Over one year the fund has delivered an arguably more impressive 15.7 per cent, more than double that of the global sector's 7.7 per cent average return as most global equity markets have struggled to make gains.
As manager Jeremy Lang explains, this has much to do with the fund's 150/50 long/short strategy in which 150 per cent of the portfolio is invested in conventional equity positions while 50 per cent is in derivative positions 'shorting' other equities, or betting that their share prices will fall.
The profits from the short positions are then recycled back into the long positions, mitigating losses in the former.

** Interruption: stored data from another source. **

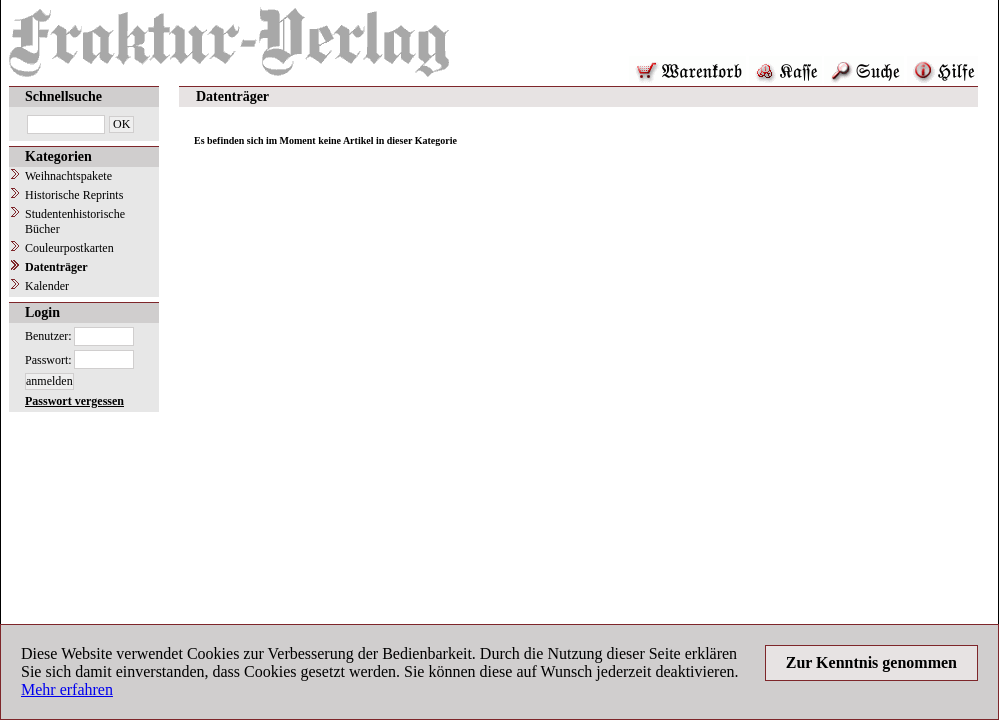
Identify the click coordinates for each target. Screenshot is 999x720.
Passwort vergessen (74, 401)
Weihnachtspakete (68, 176)
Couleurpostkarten (69, 248)
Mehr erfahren (67, 689)
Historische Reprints (74, 195)
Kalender (47, 286)
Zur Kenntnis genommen (871, 662)
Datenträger (56, 267)
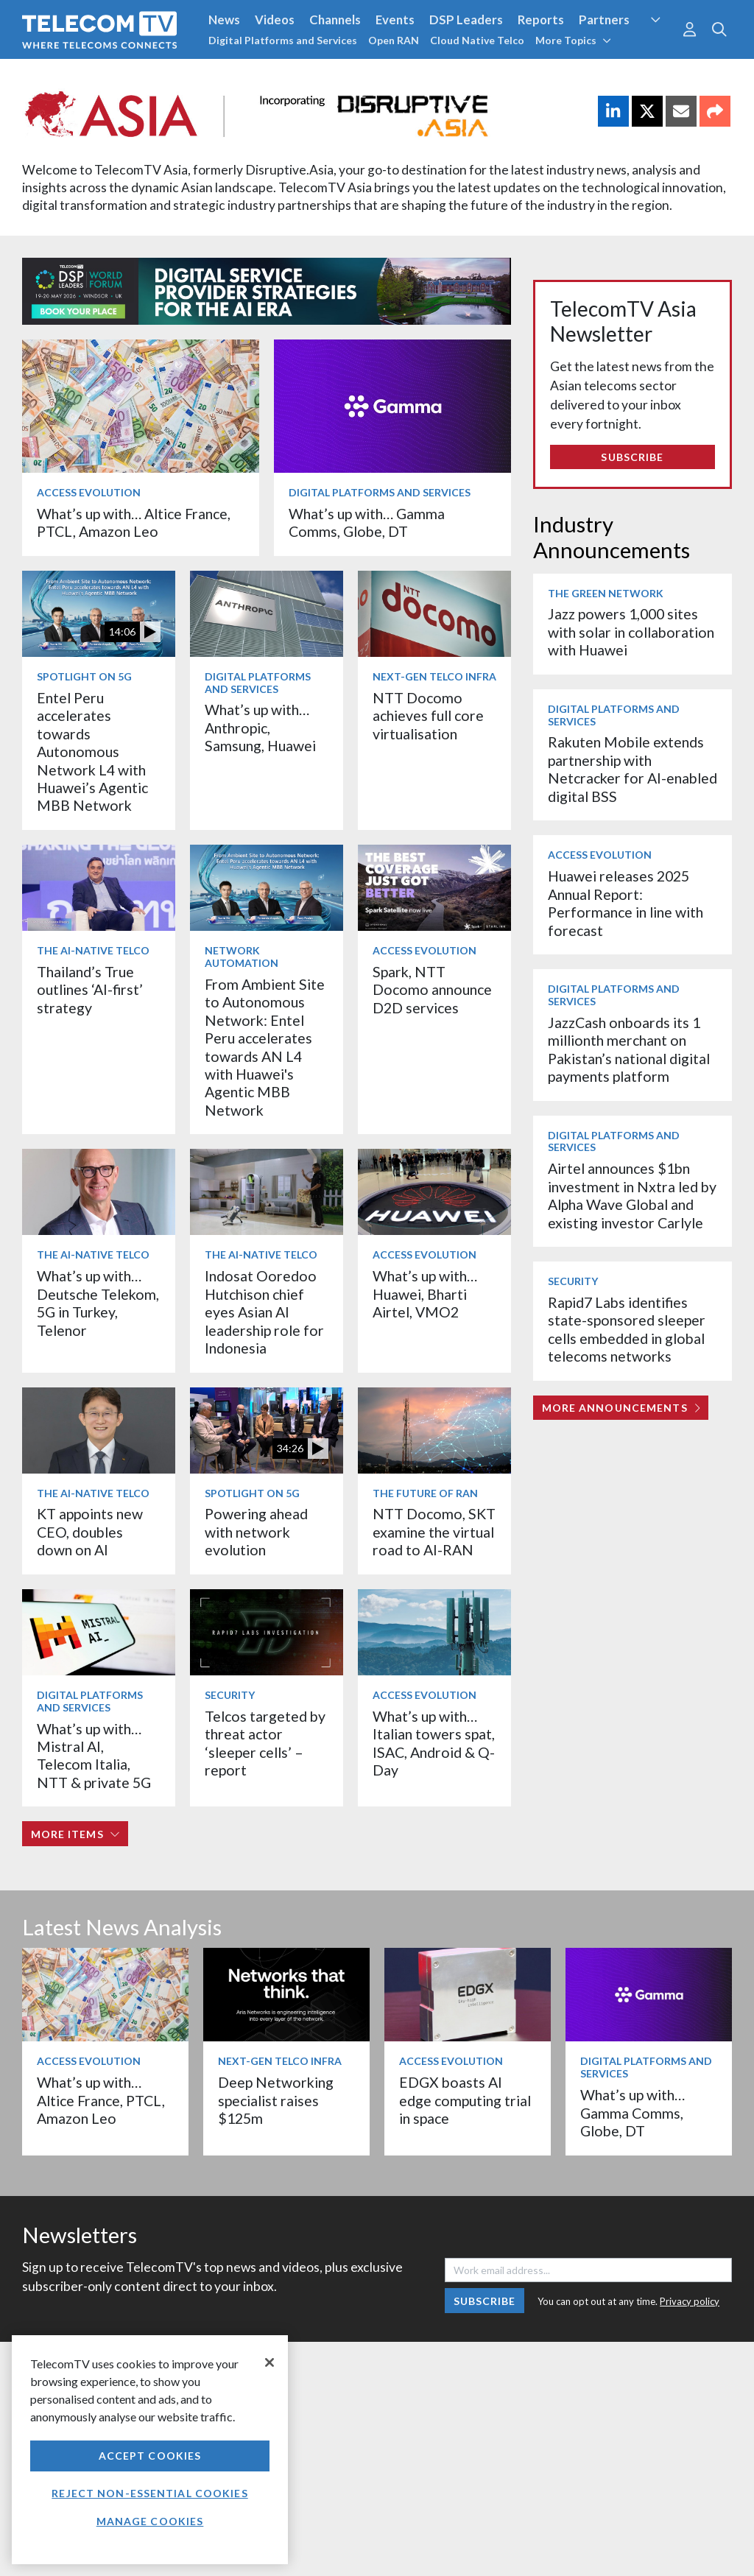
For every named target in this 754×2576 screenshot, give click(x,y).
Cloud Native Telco (477, 40)
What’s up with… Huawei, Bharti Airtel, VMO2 (425, 1293)
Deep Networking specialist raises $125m (276, 2100)
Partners (604, 19)
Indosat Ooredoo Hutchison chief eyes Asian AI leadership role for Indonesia (264, 1311)
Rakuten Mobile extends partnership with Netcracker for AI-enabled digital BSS (632, 768)
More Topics (573, 40)
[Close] (269, 2362)
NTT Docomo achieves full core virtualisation (428, 715)
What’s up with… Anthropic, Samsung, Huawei (260, 727)
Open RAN (393, 40)
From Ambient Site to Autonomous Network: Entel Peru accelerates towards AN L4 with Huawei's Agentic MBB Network (265, 1047)
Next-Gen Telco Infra (434, 676)
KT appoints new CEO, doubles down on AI (90, 1531)
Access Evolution (89, 492)
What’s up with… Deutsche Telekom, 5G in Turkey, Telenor (98, 1302)
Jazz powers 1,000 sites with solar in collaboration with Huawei (631, 631)
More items (75, 1834)
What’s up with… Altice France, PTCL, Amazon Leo (133, 522)
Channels (335, 19)
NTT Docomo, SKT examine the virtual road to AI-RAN (434, 1531)
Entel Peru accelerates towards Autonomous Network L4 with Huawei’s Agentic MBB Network (92, 751)
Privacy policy (689, 2301)
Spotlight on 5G (84, 676)
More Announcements (621, 1407)
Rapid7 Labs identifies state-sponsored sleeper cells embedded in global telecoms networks (626, 1329)
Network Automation (241, 956)
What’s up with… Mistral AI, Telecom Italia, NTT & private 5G (94, 1755)
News (224, 19)
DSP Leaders (466, 19)
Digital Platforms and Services (282, 40)
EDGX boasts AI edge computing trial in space (465, 2100)
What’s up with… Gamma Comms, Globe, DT (367, 522)
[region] (150, 2449)
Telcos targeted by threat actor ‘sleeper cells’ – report (265, 1743)
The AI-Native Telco (93, 950)
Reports (541, 19)
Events (395, 19)
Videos (275, 19)
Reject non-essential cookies (149, 2493)
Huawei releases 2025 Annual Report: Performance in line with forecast (625, 903)
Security (230, 1695)
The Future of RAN (425, 1493)
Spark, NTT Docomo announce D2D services (432, 989)
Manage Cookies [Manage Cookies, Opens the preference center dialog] (150, 2521)
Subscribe (632, 457)
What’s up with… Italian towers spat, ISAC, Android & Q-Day (434, 1743)
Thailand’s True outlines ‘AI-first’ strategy (90, 989)
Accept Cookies (150, 2455)
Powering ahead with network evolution (256, 1531)
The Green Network (605, 593)
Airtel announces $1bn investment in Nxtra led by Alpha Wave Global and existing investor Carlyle (632, 1195)
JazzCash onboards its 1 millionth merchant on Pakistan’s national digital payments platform (629, 1049)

'Shorting the market is really for protection rather than making extra gains. It's called a bleed strategy in the hedging world; most of the time you expect to bleed losses on it, but this year we were making returns when the sector was making losses and that's what we would hope happens,' says Lang.
Lang began using long/short strategies during his time at Liontrust where he and co-founder of Ardevora William Pattisson both ran a hedge fund. When the financial crash of 2008 hit, the short portfolio helped keep the fund afloat, underlining the benefits of combining short and long positions to deliver steadier returns.
When he and Pattisson set up Ardevora in 2010 it was with the express intention of creating a vehicle like this that both managers could invest their own money into and they remain significantly invested.
For Lang shorting stocks is helpful not just for mitigating losses, but also for helping him to think in a different way about the stocks he might choose in his long portfolio.
'As a fund manager you often spend a lot of time and energy looking at things to buy and then selling when you have a better idea, however as you go on you realise that selling is just as important as buying.
'As an extension of that you have to get into a mind to look at what would make you sell something regardless of whether you have bought it, and that uncovers a whole bunch of things that you should look at when buying as well as selling,' he says.
Lang says that the types of businesses he shorts tend to be 'basically risky businesses with blow-up potential' that the market has not yet become sceptical of.
He cites Groupon as an example, whose management Lang believes is leveraging the company out of existence in a 'double or quits' strategy designed to revitalise a business that has lost much of its market share.
Turning risk slightly on its head, Lang claims that the ideal investible company is one whose management is being forced to sit on its hands due to some company or industry specific issue, as only then can their very risky natures be held in check.
'Investors don't like risk whereas company managers are risk loving; they tend to be big, egotistical, self-believing people. Getting to a position of power requires a personality type that is very risk-taking and quite political because they have to climb up the greasy corporate pole.
'You can't avoid them because every business you invest in is run by some sociopath. It's much safer to assume they're all the same, then look at their environment; there are certain environments where managers are forced to behave in a low-risk way and that's what you need to be looking for,' he says.
Lang gives Spanish wind turbine manufacturer Gamesa as an example. Like many in the renewable energy sector, Gamesa enjoyed a huge surge in demand in the years leading up to the financial crisis, during which time management leveraged the company to fund expansion. Following 2008, however, demand dropped off considerably and the firms' share price bombed.
Despite being one of the few manufacturers to survive this, Lang claims Gamesa is still suffering under a lot of negative sentiment and distrust, forcing management to behave in a conservative, shareholder-friendly way in which they are using the firm's current assets and strengths to grow.
For Lang, this negative sentiment is all the better: 'That's the opportunity: you've got a perception of risk that's very high but actually when you look at different information it's very low.
'A lot of people think of investment as finding good companies, working out the intrinsic value of businesses etc., but for me it's all about mistakes. It's all about working out when someone else in the market is wrong because you can only make money if someone else has made a mistake,' he says.
To find these 'mistakes' Lang says that he and Pattisson scan around 3,000 of the more liquid and transparent stocks, finding on average around 150 that they then equally weight throughout the portfolio, rebalancing every three months.
'We've got an equally low conviction in everything that we buy. We do everything we can to ensure we are right, but 40 per cent of the time we're probably wrong and you have to accept that; you have to expect that you are going to get a lot of things wrong and then structure the way you make decisions to be accepting of your own mistakes,' he says.